MTHFR Gene Polymorphisms (rs1801133 and rs1801131) and Their Association with Type 2 Diabetes Mellitus and Diabetic Foot Ulcers: A Study from Karachi, Pakistan

By Saleem Ullah Atta Abro¹, Qamar Aziz Siddique¹, Iftikhar Ahmed Siddique², Zahid Miyan³, Asher Fawwad², Qurratulain Saleem⁴

Affiliations

1. Department of Physiology, Baqai Medical University, Karachi, Pakistan
2. Department of Biochemistry and Research, Baqai Medical University, Karachi, Pakistan
3. Department of Medicine, Baqai Institute of Diabetology and Endocrinology, Baqai Medical University, Karachi, Pakistan
4. Department of Community Medicine, Karachi Medical and Dental College, Karachi, Pakistan

doi: 10.29271/jcpsp.2025.08.975

ABSTRACT
Objective: To explore the methylenetetrahydrofolate reductase (MTHFR) gene polymorphisms (rs1801133 and rs1801131) and their association with type 2 diabetes mellitus (T2D) and diabetic foot ulcers (DFU).
Study Design: A cross-sectional study.
Place and Duration of the Study: Department of Physiology, Baqai Medical University, Karachi, Pakistan, from June 2023 to June 2024.
Methodology: One hundred and thirty-eight individuals were enrolled and categorised into healthy (n = 46), type 2 diabetic (n = 46), and diabetic foot ulcer patients (n = 46). Patients having insulin-dependent diabetes mellitus were excluded. The blood samples of participants were collected, and MTHFR (rs1801133 and rs1801131) gene polymorphisms were determined using the amplification refractory mutation system-polymerase chain reaction (ARMS-PCR). Statistical analysis included the Pearson’s Chi-square test, with the risk assessment based on 95% confidence intervals (CI) and odds ratios (OR).
Results: MTHFR [rs1801133(C677T)] heterozygous CT allele was present in 91%, i.e. 42 out of 46 DFU patients (p = 0.002). In contrast, the MTHFR [rs1801131(A1298C)] homozygous CC allele was observed in 39% of healthy controls. Significant associations were found across the three groups for both MTHFR mutations (p <0.05). The CT genotype of MTHFR showed a risk associated with DFU (OR = 4.59, CI: 1.38-15.2), while the homozygous CC genotype was also significantly associated with DFU (OR = 2.22, CI: 0.80-6.11).
Conclusion: The findings suggest that the genetic polymorphism of the MTHFR genotype CT of rs1801133 is associated with DFU among the clinical population from Karachi, Pakistan.

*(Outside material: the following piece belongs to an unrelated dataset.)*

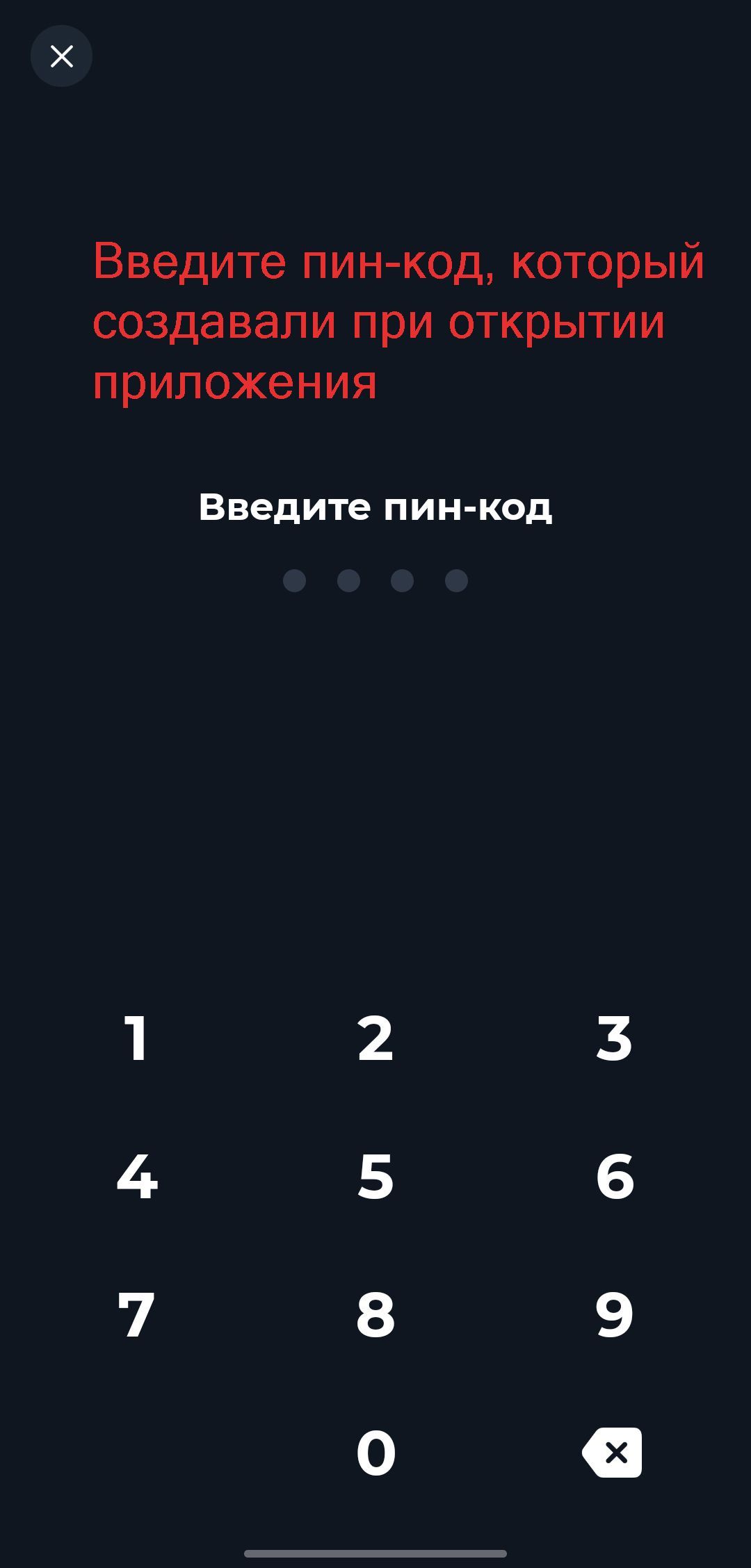Tap digit 9 on the PIN keypad

pyautogui.click(x=614, y=1314)
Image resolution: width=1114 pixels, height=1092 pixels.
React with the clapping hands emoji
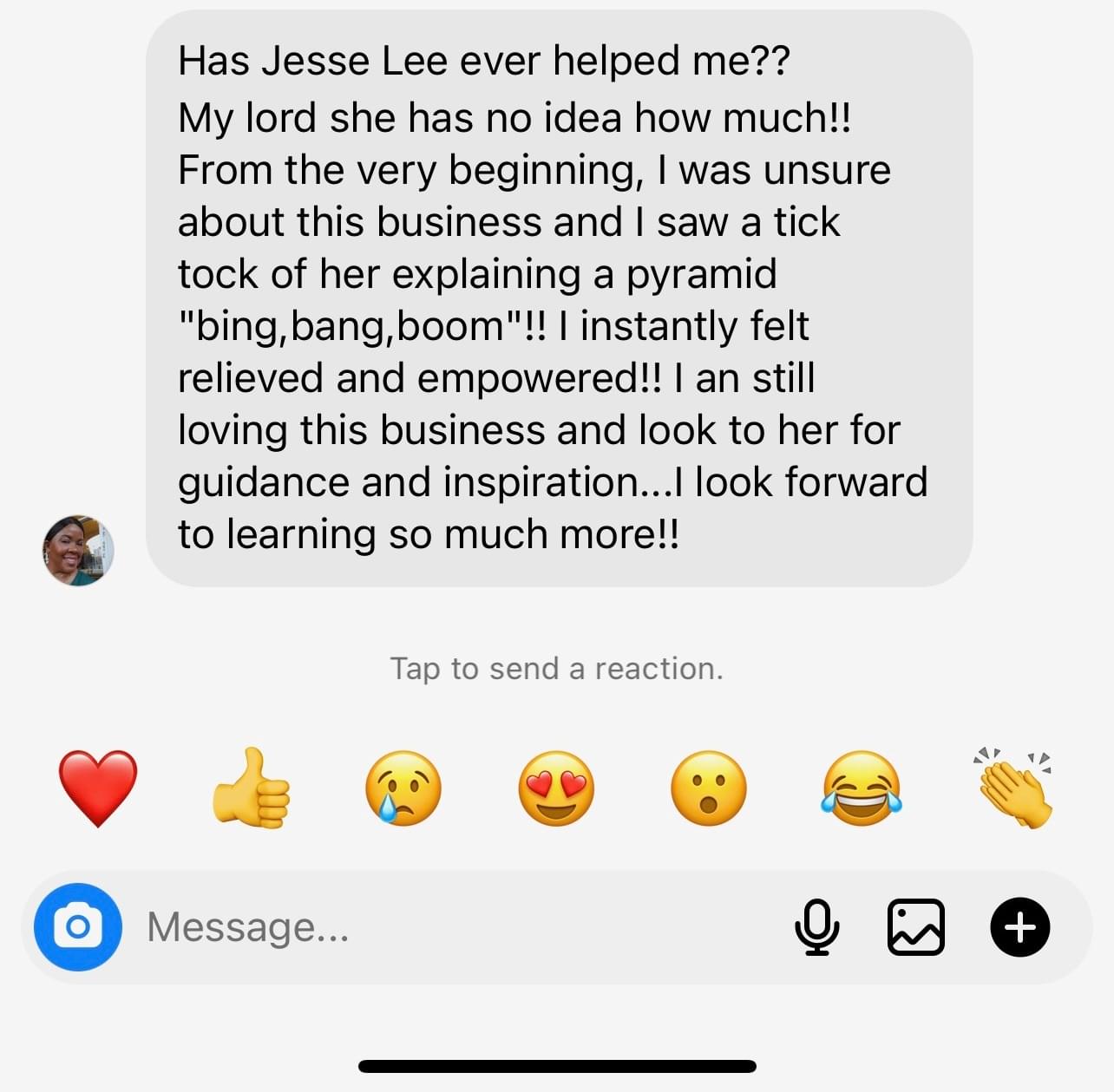[1014, 786]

Key Words: Diabetes mellitus, Diabetic foot ulcer, Gene, Genetic polymorphisms, MTHFR C677T” or “A1298C.

INTRODUCTION

Type 2 Diabetes mellitus (T2DM) is an extremely ubiquitous and devastating endocrine condition that impairs the metabolism of lipids, proteins, and carbohydrates in the human body. T2DM is characterised by hyperglycaemia, resulting from insulin resistance at the cellular level. This condition may cause several complications, one of which is diabetic foot ulcers (DFU).¹ Globally, 537 million people aged 20 to 79 currently have T2DM. This number is expected to soar to 643 million by 2030, translating to one  in  every  ten  adults  being  affected.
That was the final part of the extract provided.